Top 10 Strategies for Implementing Spanish at Home
My daughter, who just turned four, recently had a burst of words and phrases – but they are all in English!
While I'm excited by my daughter's language development, as a bilingual mom, I felt a bit like a failure when her most recent burst of words and phrases were all in English. My daughter is very imaginative – she lives in her head and really never requires me to play alongside her. Even when she invites me to play, it's more like parallel play, as she quickly enters into her own dialogue. Although this has been my biggest challenge when it comes to teaching her Spanish, it's also what I love most about her.
Reflecting on my job as the parent in charge of Spanish, I knew that the teaching strategies I implemented with my son were not all going to work with my daughter. I realized I needed to reevaluate and implement new methods that were more in line with how my daughter learns so she can continue building her Spanish vocabulary. Here are the 10 rules I have followed with both my children – and expanded on to meet the needs of mi hija.
My Spanish Rules:
1. Spanish Only
I am the Spanish-speaking parent and never break from that role. All my language, when directed at the kids, is always in Spanish.
2. Play in Spanish
I am always looking for ways to interact in Spanish. Since play is really something my daughter does alone, I look to gardening, cooking, painting, and shopping as activities we do together in Spanish.
3. Media in Spanish
I do limit screen time, but I really enjoy having my coffee sola in the morning. So I turn on the TV and choose a show that is available in Spanish. Some of our favorite shows are Octonauts, Zoobabu, Beat Bugs, Maya the Bee, Curious George, and Cat in the Hat. All of them are available in Spanish on Netflix.
4. Read in Spanish
As the Spanish-speaking parent, I'm responsible for reading books in Spanish. I look for age-appropriate books, but I also consider Spanish comprehension level. Beginner books I started with include books by Eric Carle, Dr Seuss, and Sandra Boynton, and the classic Goodnight Moon. I also came across Lil' Libros recently, which offers great first-word bilingual books for starting on your Spanish Journey. I am now using these toddler books with my eldest to teach him how to read in Spanish.
5. Create Spanish Dialogue
I ask questions with “¿Quieres x o y?” This sentence structure provides my kids with options that they just need to repeat. That way they don’t have to search for the Spanish word and there's no need for them to respond in English. Language recall happens after much repetition. After enough repetition, they will eventually recall the words in Spanish.
6. Games in Spanish
I always look for games we can play in Spanish. A favorite in our house is something we call "The Animal Game." One player thinks of an animal and provides hints in Spanish. The other players must guess the animal name in Spanish. (Head over to our Animal category in our MamaLingua App for iPhone or Android for animal names and phrases you can use to help you play this game). Instead of "Duck, Duck Goose," we play “Pato, Pato, Ganso.” Instead of "Simon Says" we play “Simón Dice.” Instead of "I Spy" we play “Veo, Veo.” You get the idea!
7. Music in Spanish
My daughter loves music, so I am always looking for catchy songs in Spanish. We really enjoy 123 Andrés and Nathalia Music, both bilingual artists who promote bilingual language acquisition through Spanish and English music. Our favorite songs are Salta! Salta! by 123Andrés and Qué Llueva by Nathalia Music. Both of their albums are wonderful! Music is such a great way to pick up words and phrases in a different language, as its rhythmic nature helps with recall and language acquisition (Read here for the Top Five Reasons Music Helps with Language-Learning.) Music is also fun and it's a great way to act a little crazy with your kiddos!

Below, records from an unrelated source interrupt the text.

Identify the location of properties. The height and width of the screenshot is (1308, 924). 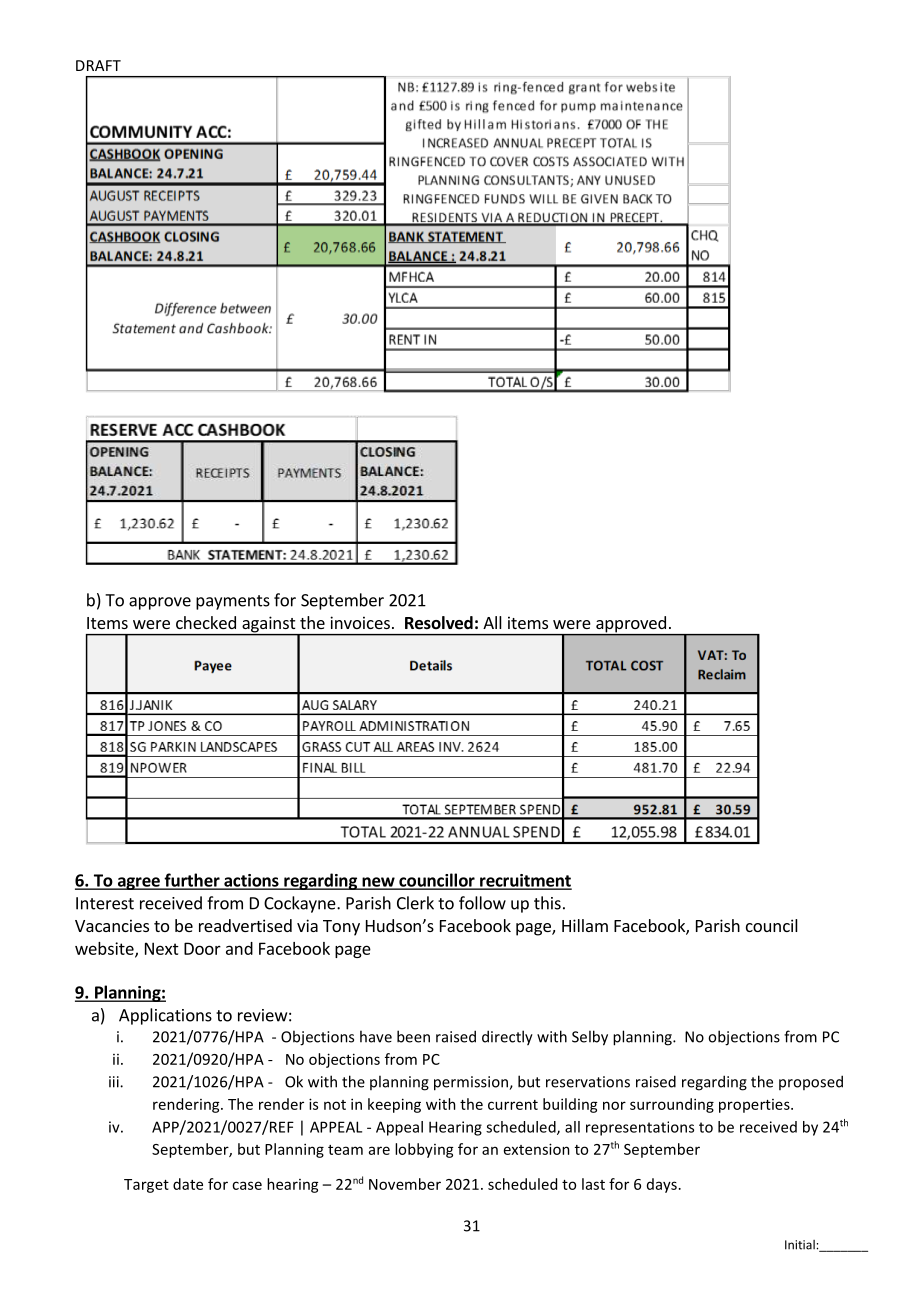
(755, 1106).
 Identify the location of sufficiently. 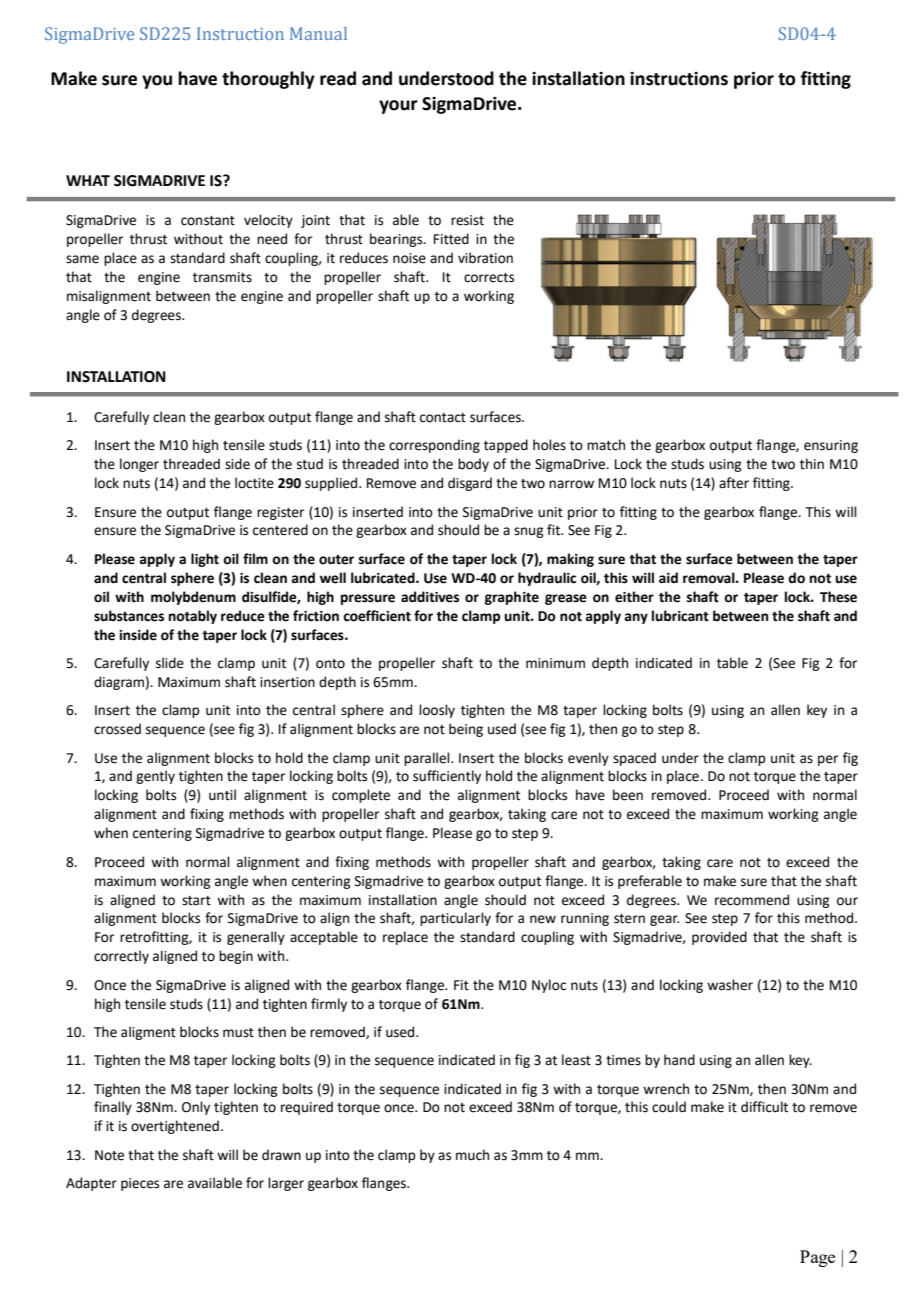
(447, 777).
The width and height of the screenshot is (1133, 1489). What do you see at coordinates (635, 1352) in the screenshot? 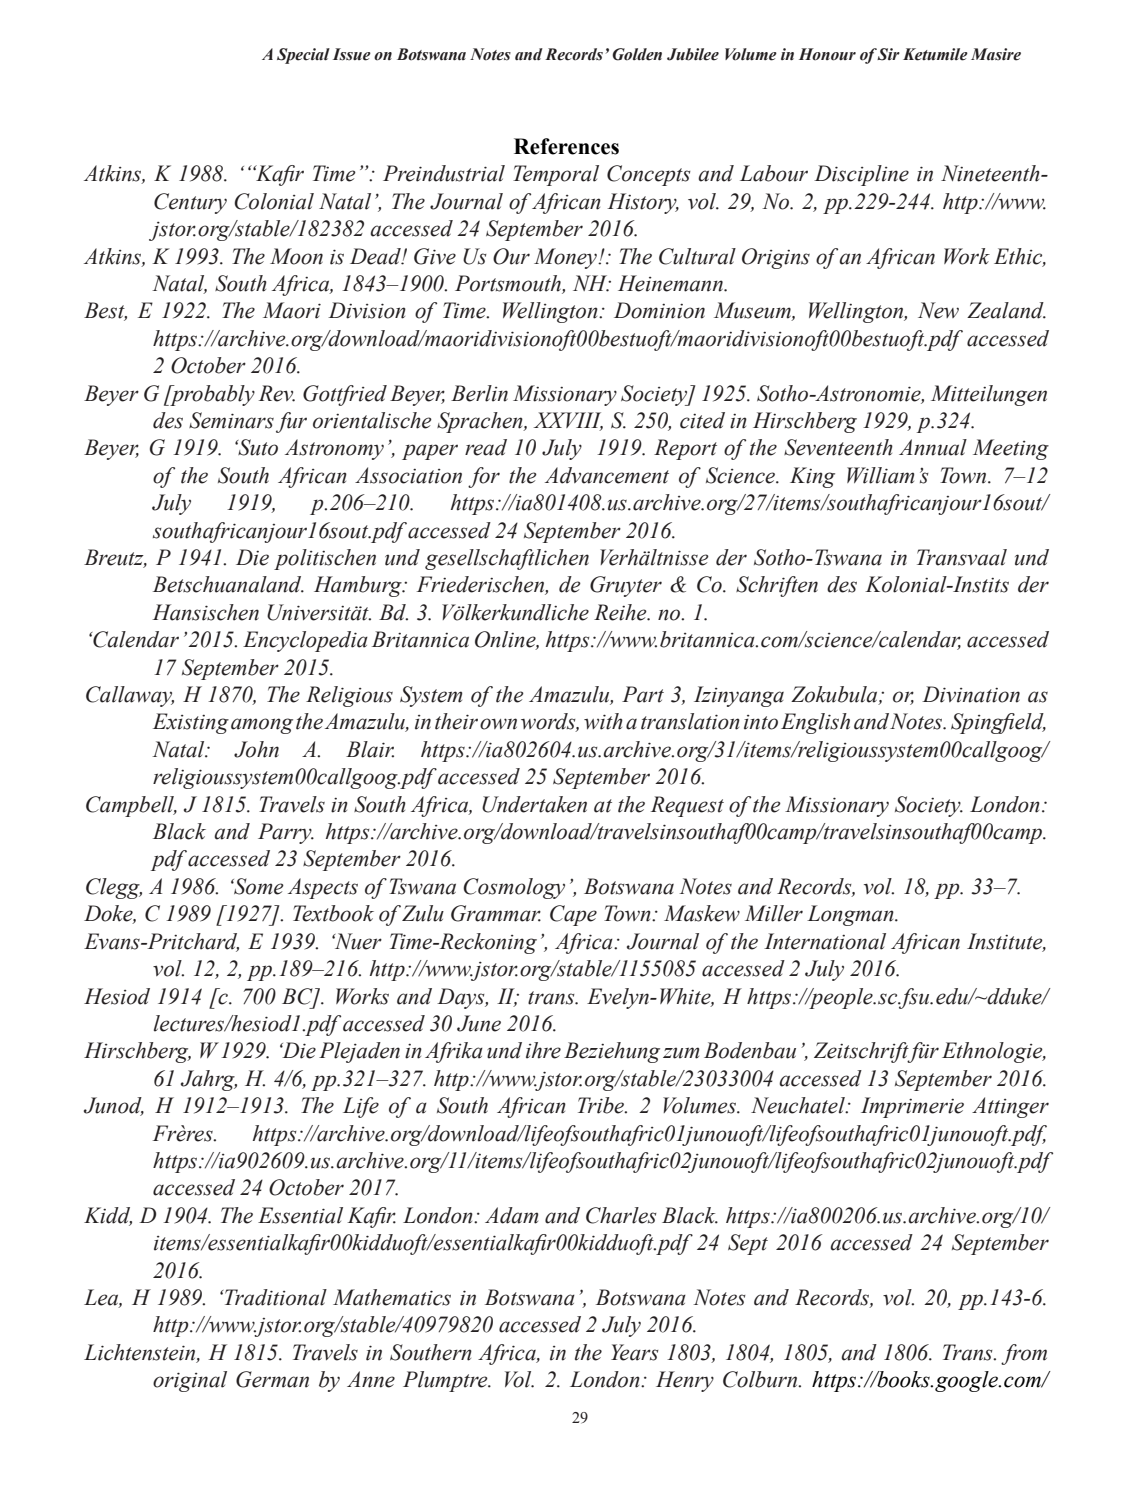
I see `Years` at bounding box center [635, 1352].
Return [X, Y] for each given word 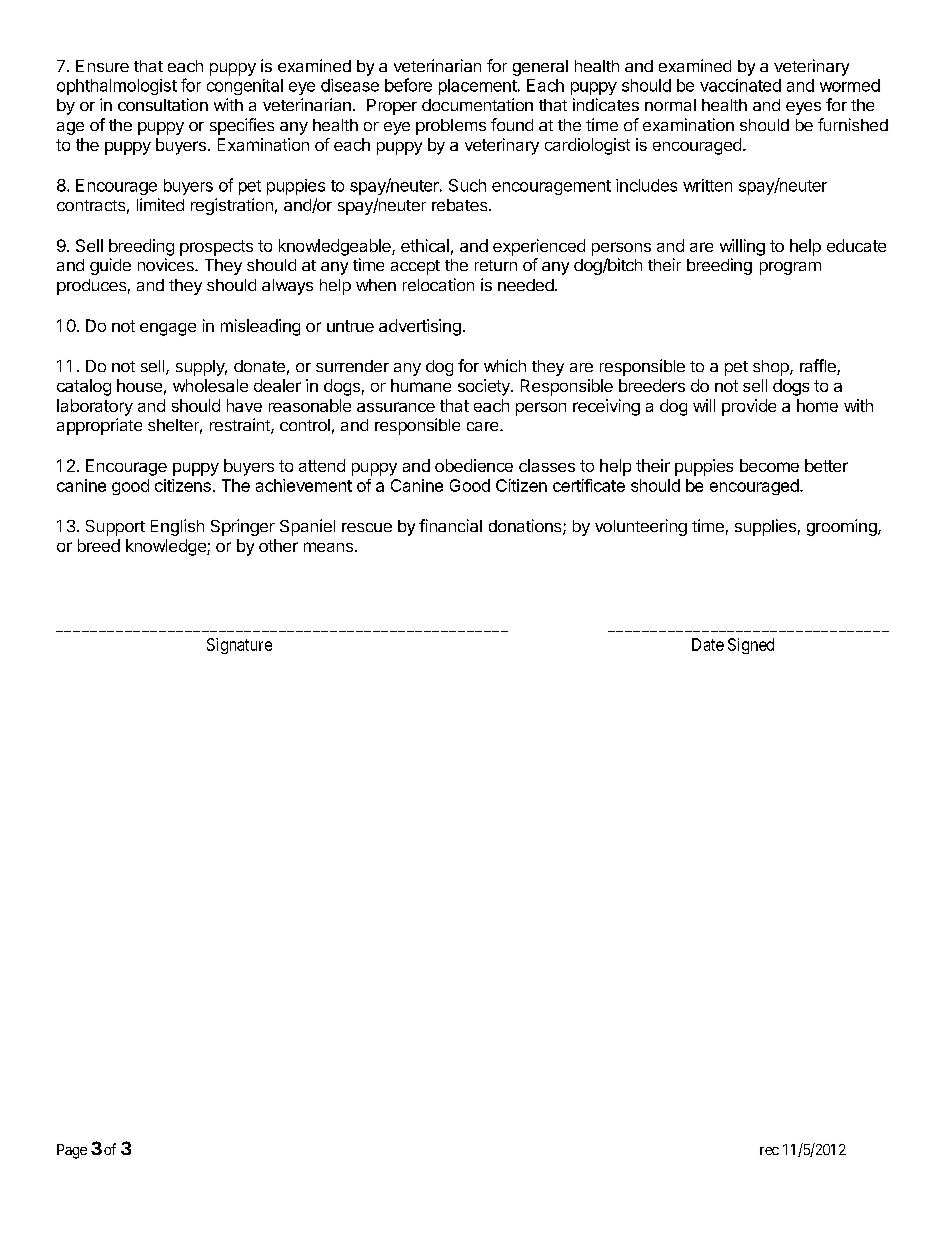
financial [450, 525]
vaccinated [740, 85]
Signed [751, 646]
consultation [163, 104]
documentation [477, 104]
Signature [239, 646]
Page [72, 1151]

8. Make Spanish-Speaking Friends
I have friends and babysitters who speak to their children in Spanish or who only speak Spanish. Having my children interact with other people in Spanish has made them realize it's not only their "Loca Mami" who speaks Spanish. It also keeps me motivated. Finding my tribe has been the most important component in keeping my promise. Finding like-minded people has not only kept me on track, it's given me the community I need to continue improving my own fluency.
9. Go Places Where Spanish is Spoken
I like to take my children where we can hear and speak Spanish. Whether it's a Latin market, a Mexican restaurant, or a bilingual event, these outings give my children a sense of pride that they are able to communicate in Spanish – and in a way that their father can't. (Yet!) In addition, they have begun to have a better understanding of the real world they live in, rather than just their (mostly) monolingual bubble.
10. Don’t Get Upset When They Use English
I don't ignore my children if they use English words. Instead, I help them say it in Spanish, because sometimes they just don't have the vocabulary. I dedicate time each day for them to practice Spanish with me – usually in the evening when they tell me about their day. I also make sure I praise them when they do use their Spanish. I feel it's important to acknowledge their efforts because, speaking from experience, staying dedicated to speaking in a minority language is challenging!